'''

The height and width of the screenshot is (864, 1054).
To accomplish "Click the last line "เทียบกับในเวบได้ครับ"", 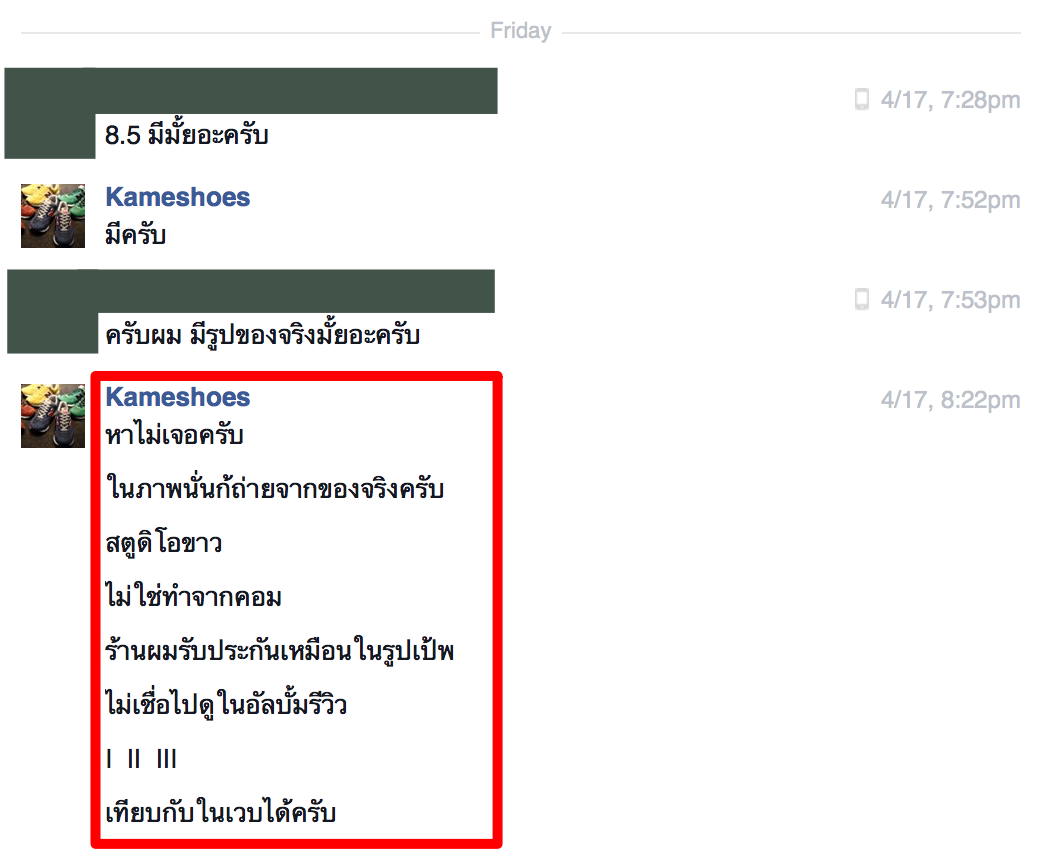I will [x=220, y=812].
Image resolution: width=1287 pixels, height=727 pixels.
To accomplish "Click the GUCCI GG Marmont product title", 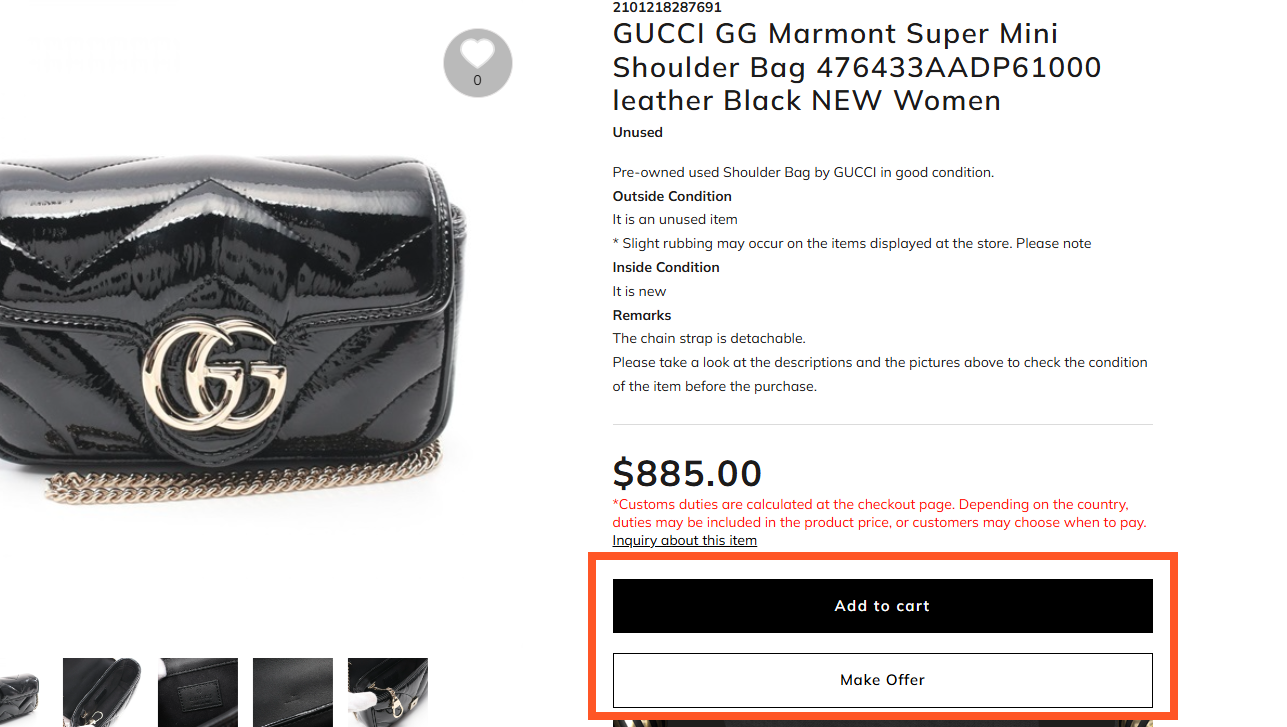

'''
'''

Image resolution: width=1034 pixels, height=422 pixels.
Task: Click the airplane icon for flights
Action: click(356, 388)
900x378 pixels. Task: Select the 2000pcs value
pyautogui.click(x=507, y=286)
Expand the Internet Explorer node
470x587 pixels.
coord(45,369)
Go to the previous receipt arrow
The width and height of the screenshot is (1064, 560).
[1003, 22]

'''

Word for word, restate the lines above from the one with "Image resolution: width=1287" through the one with "the GUCCI GG", keeping both ends and dropping the pictures.

- _Answer area_
Image resolution: width=1287 pixels, height=727 pixels.
To accomplish "Click the GUCCI GG Marmont product title", 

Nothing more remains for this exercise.